Lavoro richiesto.
(A) Puoi ripetere alla lettera il testo sulla cooperazione allo sviluppo, cominciando da "Ci sono voluti" e proseguendo fino a "Cina, Brasile etc."?
(B) Puoi riscrivere tutti i record dell'esercizio mettendo "Choose" al posto di "Select" e lasciando invariato tutto il resto? Le immagini vanno escluse dalla risposta.

Testo scelto.
++++++
Trentanni di sforzi ed illusioni



Faccio conto tondo, fra quelli passati prima all’OCSE, i 25 passati in questa organizzazione e il periodo iniziale che nel 1983 mi portò in Nicaragua. Un periodo abbastanza lungo per cercare di far quattro conti, con se stessi e con quello che ho potuto vedere in giro per il mondo.

Eravamo giovani ed illusi allora, quando i Radicali lanciarono l’idea di una Legge per la Fame nel Mondo. Idea interessante, frutto di quel voler far qualcosa per gli altri, per tutti, soprattutto quelli più deboli, che caratterizzò il periodo d’oro dei radicali. Una Legge che voleva mettere soldi, molti soldi a disposizione della Cooperazione allo Sviluppo. Lo “sviluppo” era visto come una questione di soldi da sborsare per progetti che avrebbero portato delle buone pratiche nel sud e contribuire così al miglioramento delle condizioni di vita dei poveri del sud.

Ci sono voluti anni per capire che le cose erano più complicate e che, come era stata concepita, la Cooperazione allo Sviluppo, che sia italiana, francese o americana di fatto non serve assolutamente a nulla anzi, contribuisce a peggiorare le situazioni reali dei paesi del sud.

La Cooperazione all’inizio era una agenzia indipendente, staccata dai desiderata della politica estera, com’era invece in gran parte degli altri paesi. Purtroppo anche quella piccola libertà è poi stata tolta e la Cooperazione è diventata come tutte le altre, un ulteriore braccio delle politiche estere dei paesi del nord, più recentemente copiata anche dai paesi del sud, Cina, Brasile etc.

Quindi non si fa cooperazione per aiutare i paesi del Sud e le loro popolazioni, ma per aiutare le nostre politiche estere nei paesi che sono prioritari per noi del nord. Di fatto si tratta di un meccanismo parallelo alle “missioni di pace” dove mandiamo regolarmente i nostri soldati.
++++++
Dati dell'esercizio.

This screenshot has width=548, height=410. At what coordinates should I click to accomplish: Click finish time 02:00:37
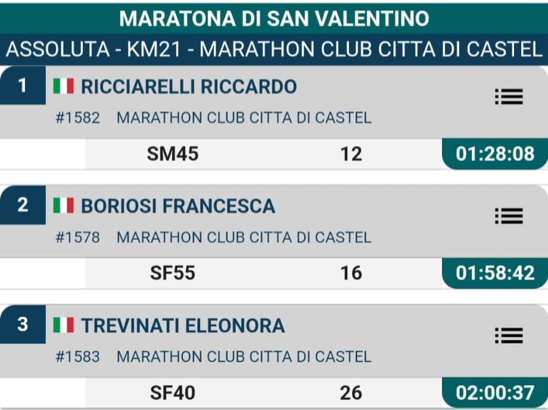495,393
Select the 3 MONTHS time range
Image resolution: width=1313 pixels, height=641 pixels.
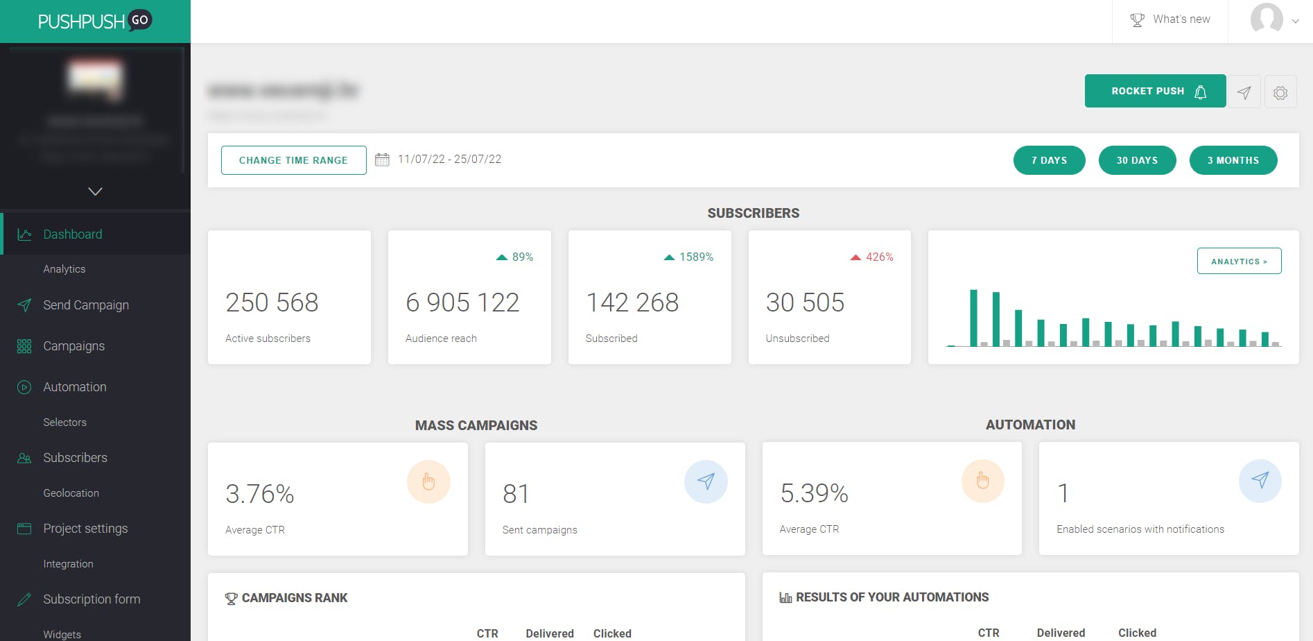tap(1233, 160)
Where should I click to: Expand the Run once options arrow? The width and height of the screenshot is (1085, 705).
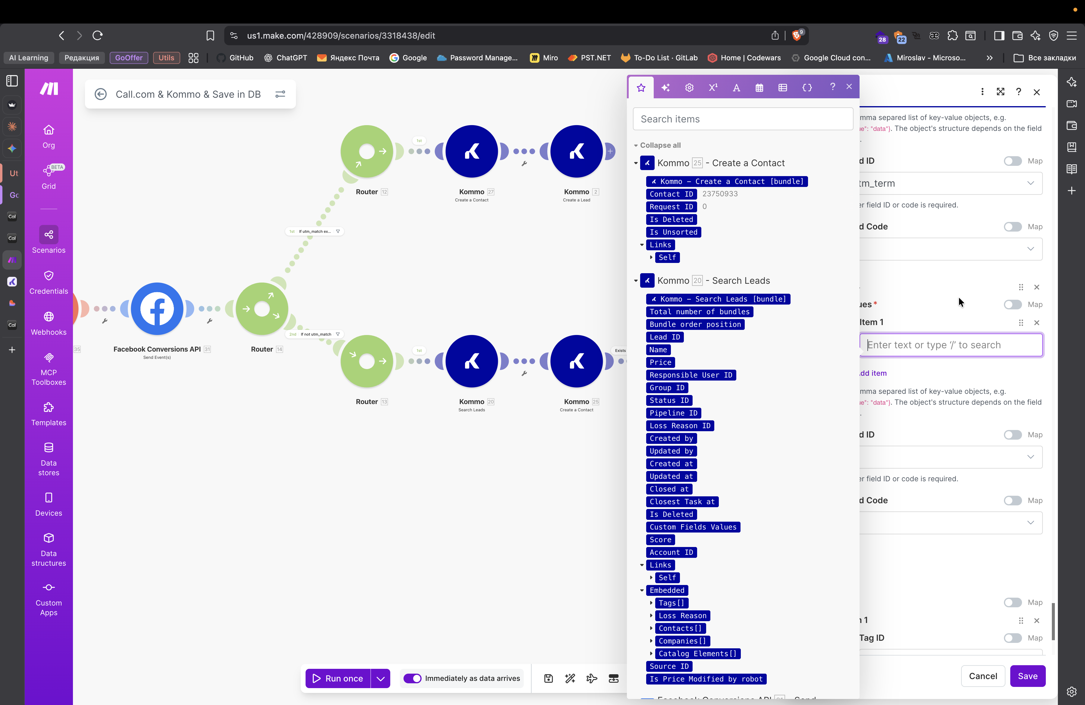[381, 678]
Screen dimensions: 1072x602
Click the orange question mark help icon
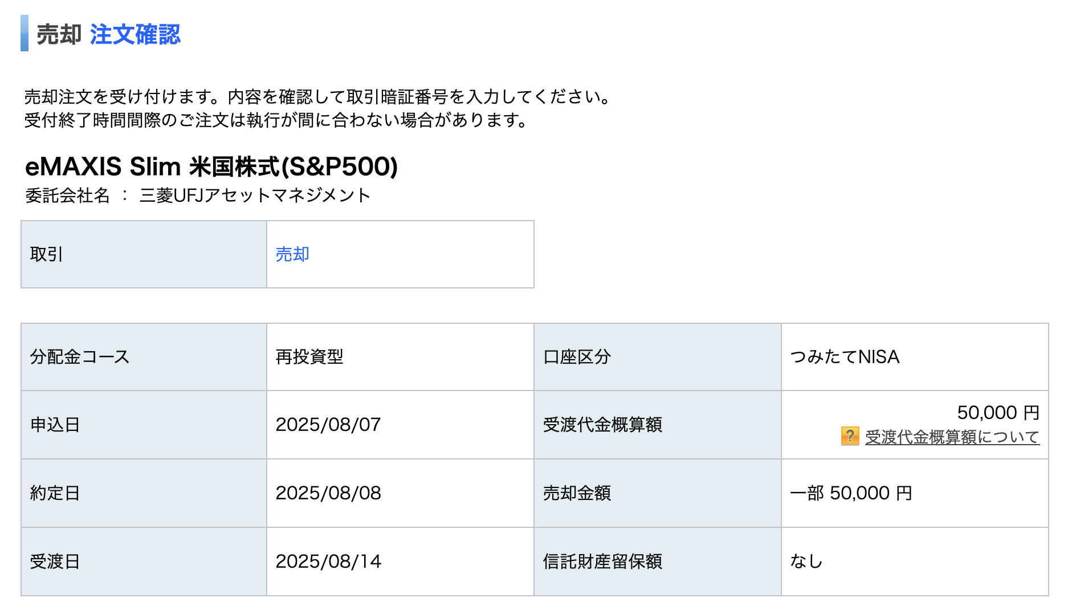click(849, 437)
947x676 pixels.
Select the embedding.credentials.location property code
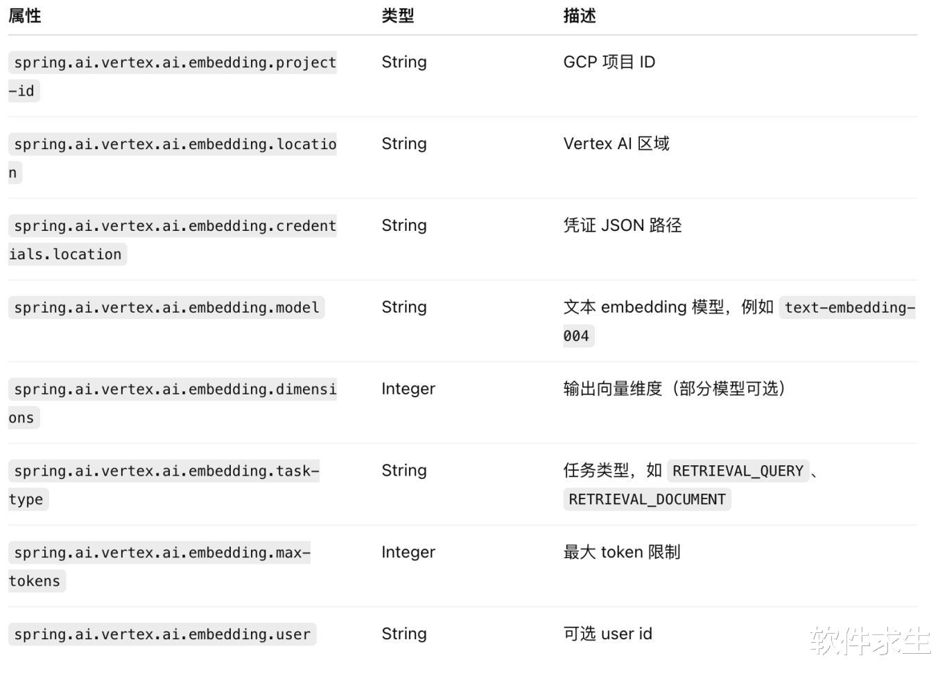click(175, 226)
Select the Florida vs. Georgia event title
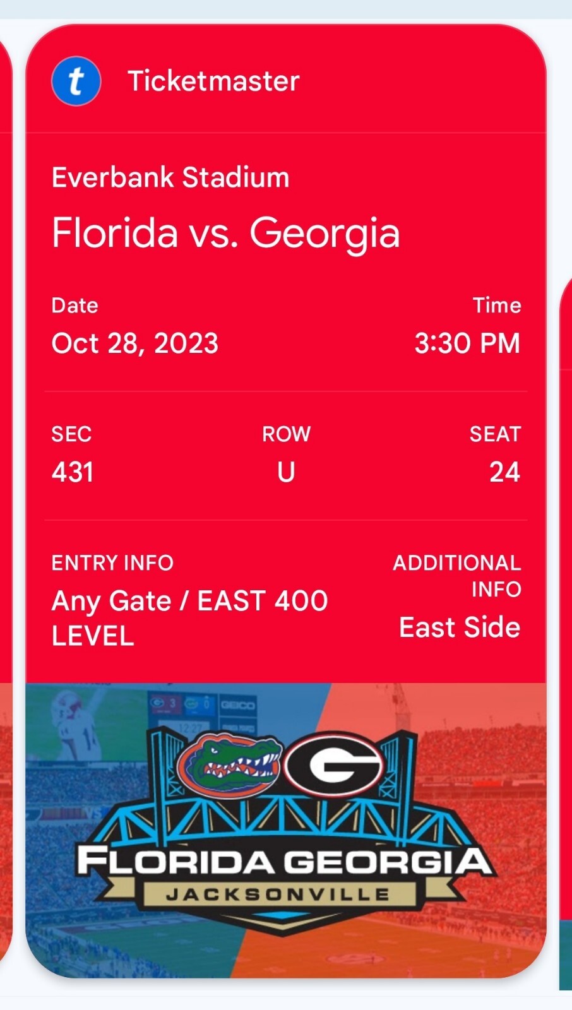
++++++
Le risposte.
(A)
Ci sono voluti anni per capire che le cose erano più complicate e che, come era stata concepita, la Cooperazione allo Sviluppo, che sia italiana, francese o americana di fatto non serve assolutamente a nulla anzi, contribuisce a peggiorare le situazioni reali dei paesi del sud.

La Cooperazione all’inizio era una agenzia indipendente, staccata dai desiderata della politica estera, com’era invece in gran parte degli altri paesi. Purtroppo anche quella piccola libertà è poi stata tolta e la Cooperazione è diventata come tutte le altre, un ulteriore braccio delle politiche estere dei paesi del nord, più recentemente copiata anche dai paesi del sud, Cina, Brasile etc.

(B)
This screenshot has width=548, height=410. At what coordinates should I click to accomplish: Click finish time 02:00:37
495,393
Choose the 3 MONTHS time range
Image resolution: width=1313 pixels, height=641 pixels.
tap(1233, 160)
Where should I click to: Expand the Run once options arrow? The width and height of the screenshot is (1085, 705).
[381, 678]
Screen dimensions: 1072x602
Click the orange question mark help icon
click(849, 437)
947x676 pixels.
Choose the embedding.credentials.location property code
click(175, 226)
Choose the Florida vs. Georgia event title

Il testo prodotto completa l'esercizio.